*Task requirements*.
Taking the line that contains "Toggle the Rollover switch off" as the first and the final line of the records as the last, write out every line between them exactly, ends included, and nothing else.

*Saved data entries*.
....

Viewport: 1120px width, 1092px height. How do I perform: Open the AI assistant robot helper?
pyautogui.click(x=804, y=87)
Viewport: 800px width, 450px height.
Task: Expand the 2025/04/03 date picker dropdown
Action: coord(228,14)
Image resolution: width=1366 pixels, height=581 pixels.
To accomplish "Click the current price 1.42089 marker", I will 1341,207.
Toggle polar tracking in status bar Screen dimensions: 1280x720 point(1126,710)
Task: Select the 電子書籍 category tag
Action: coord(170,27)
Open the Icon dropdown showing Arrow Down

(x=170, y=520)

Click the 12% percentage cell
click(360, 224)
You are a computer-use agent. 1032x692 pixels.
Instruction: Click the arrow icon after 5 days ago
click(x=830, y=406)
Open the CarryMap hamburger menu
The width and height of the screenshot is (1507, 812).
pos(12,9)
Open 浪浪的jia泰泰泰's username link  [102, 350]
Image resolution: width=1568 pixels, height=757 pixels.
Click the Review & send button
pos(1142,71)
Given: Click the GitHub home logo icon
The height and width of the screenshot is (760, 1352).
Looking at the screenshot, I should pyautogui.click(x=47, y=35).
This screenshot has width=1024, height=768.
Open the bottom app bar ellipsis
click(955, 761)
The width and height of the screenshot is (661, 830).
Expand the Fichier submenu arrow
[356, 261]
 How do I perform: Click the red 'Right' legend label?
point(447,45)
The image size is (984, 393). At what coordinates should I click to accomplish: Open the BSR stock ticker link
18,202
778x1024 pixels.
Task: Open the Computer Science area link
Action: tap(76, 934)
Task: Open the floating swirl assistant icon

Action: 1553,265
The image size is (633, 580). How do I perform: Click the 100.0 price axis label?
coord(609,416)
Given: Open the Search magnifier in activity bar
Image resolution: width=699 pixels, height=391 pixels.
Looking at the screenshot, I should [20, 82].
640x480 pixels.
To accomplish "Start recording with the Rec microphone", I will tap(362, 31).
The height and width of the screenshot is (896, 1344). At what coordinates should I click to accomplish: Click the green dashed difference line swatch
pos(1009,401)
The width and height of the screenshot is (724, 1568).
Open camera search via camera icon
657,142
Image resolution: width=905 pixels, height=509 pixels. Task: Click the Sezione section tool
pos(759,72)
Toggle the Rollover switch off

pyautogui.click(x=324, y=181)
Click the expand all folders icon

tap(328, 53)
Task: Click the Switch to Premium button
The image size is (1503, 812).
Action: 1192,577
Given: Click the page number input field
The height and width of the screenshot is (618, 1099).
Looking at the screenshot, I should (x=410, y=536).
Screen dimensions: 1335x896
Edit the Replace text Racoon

....

*Solved problem*.
Toggle the Rollover switch off

pyautogui.click(x=324, y=181)
Click the expand all folders icon

tap(328, 53)
Task: Click the Switch to Premium button
The image size is (1503, 812).
Action: 1192,577
Given: Click the page number input field
The height and width of the screenshot is (618, 1099).
Looking at the screenshot, I should (x=410, y=536).
Screen dimensions: 1335x896
Edit the Replace text Racoon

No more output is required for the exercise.